Verklaart verdachte hiervoor strafbaar en legt op de volgende straf en maatregel:
 een gevangenisstraf voor de duur van 24 maanden met aftrek overeenkomstig artikel 27 Wetboek van Strafrecht waarvan 12 maanden voorwaardelijk en een proeftijd van 2 jaren.
Voorwaarde is, dat de veroordeelde zich voor het einde van de proeftijd niet schuldig zal maken aan een strafbaar feit.
De rechtbank stelt als bijzondere voorwaarde:
dat veroordeelde gedurende de proeftijd geen contact zal opnemen, zoeken of hebben -in welke vorm dan ook, ook niet via derden- met [slachtoffer] , geboren op [1983] .
 legt aan de verdachte op de verplichting tot betaling aan de Staat ten behoeve van [slachtoffer] , van een bedrag van € 1.410,00. Bepaalt dat indien volledig verhaal niet mogelijk blijkt gijzeling kan worden toegepast voor de duur van 24 dagen. De toepassing van deze gijzeling heft de hiervoor opgelegde betalingsverplichting niet op. Voormeld bedrag bestaat uit € 410,00 materiële schade en € 1.000,00 immateriële schade. Het toegewezen bedrag te vermeerderen met de wettelijke rente vanaf 20 mei 2024 tot aan de dag der algehele voldoening.
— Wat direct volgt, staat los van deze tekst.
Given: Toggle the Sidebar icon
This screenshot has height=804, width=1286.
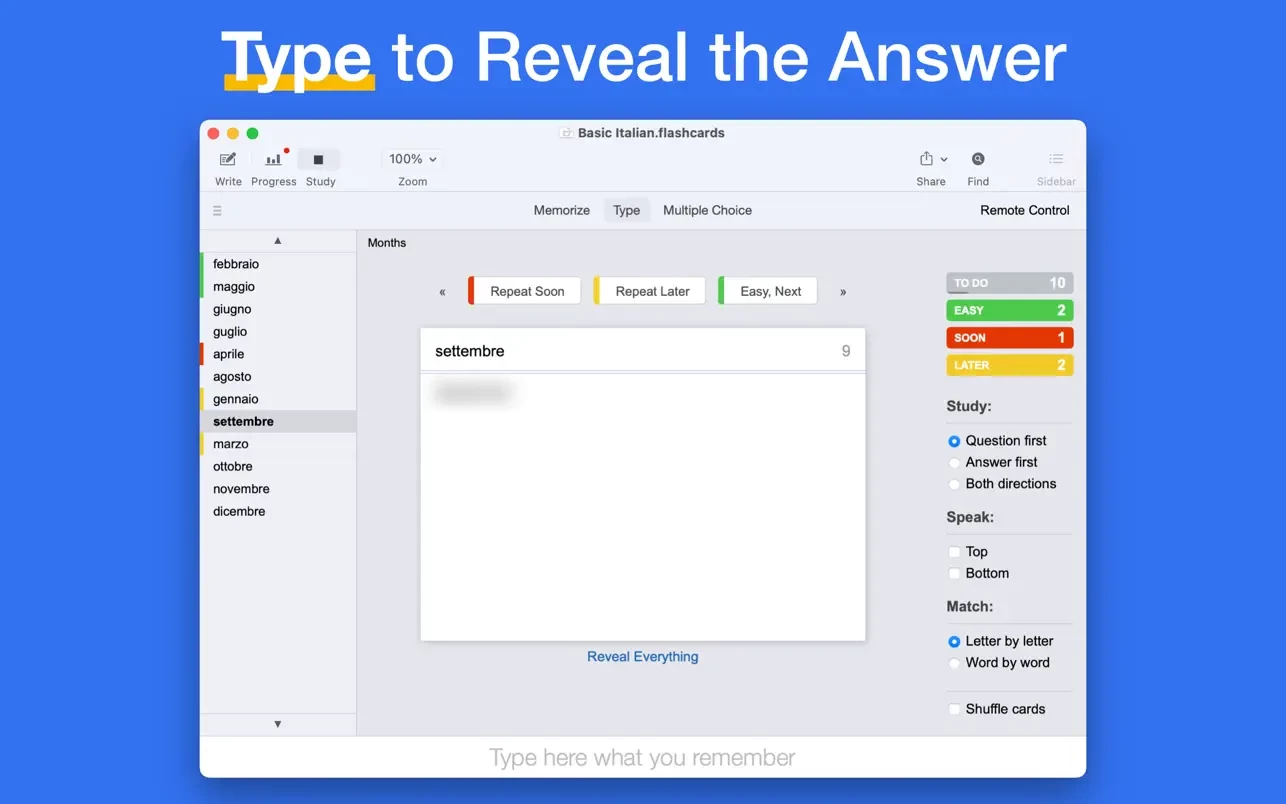Looking at the screenshot, I should tap(1056, 160).
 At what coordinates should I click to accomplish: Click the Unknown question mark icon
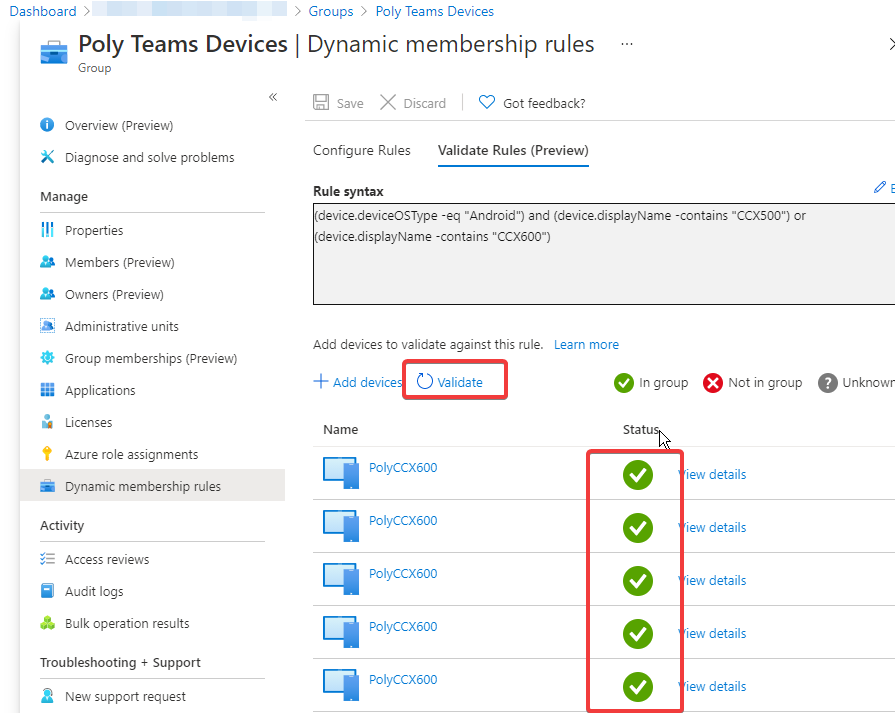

Beslissing op de vordering van de benadeelde partij [slachtoffer] :
- wijst de vordering tot schadevergoeding van de benadeelde partij gedeeltelijk toe en veroordeelt de verdachte tot betaling aan de benadeelde partij, [slachtoffer] , van een bedrag van € 1.410,00, bestaande uit € 410,00 materiële schade en € 1.000,00 immateriële schade. Het toegewezen bedrag te vermeerderen met de wettelijke rente vanaf 20 mei 2024 tot aan de dag der algehele voldoening;
- veroordeelt verdachte tevens in de proceskosten door de benadeelde partij gemaakt, tot heden begroot op nihil, en in de proceskosten die de benadeelde partij ten behoeve van de tenuitvoerlegging nog moet maken;
- bepaalt dat de benadeelde partij in de vordering voor het overige (het resterende deel van de materiële en immateriële kosten) niet ontvankelijk is en de vordering in zoverre slechts bij de burgerlijk rechter kan aanbrengen.
Verdachte is van haar schadevergoedingsplicht jegens de benadeelde bevrijd voor zover zij heeft voldaan aan een van de haar opgelegde verplichtingen tot vergoeding van deze schade.
Beslissing met betrekking tot de voorlopige hechtenis.
Wijst af de verzoeken tot opheffing en schorsing van de voorlopige hechtenis.
Dit vonnis is gewezen door:
mr. T. Kraniotis, voorzitter,
mr. C.A. Mandemakers en mr. M. Lochs, leden,
in tegenwoordigheid van mr. G.H.P. van den Berkmortel, griffier,
en is uitgesproken op 9 oktober 2024.

Voetnoten

1.Wanneer hierna wordt verwezen naar een proces-verbaal, wordt – tenzij anders vermeld – bedoeld een proces-verbaal, opgemaakt in de wettelijke vorm door daartoe bevoegde opsporingsambtenaren. Waar wordt verwezen naar bijlagen betreffen dit de bijlagen bij het proces-verbaal van de politie eenheid Oost-Brabant, Districtsrecherche 's-Hertogenbosch, onderzoek Laresse / OB1R024066, afgesloten op 6 juli 2024, aantal doorgenummerde bladzijden: 261.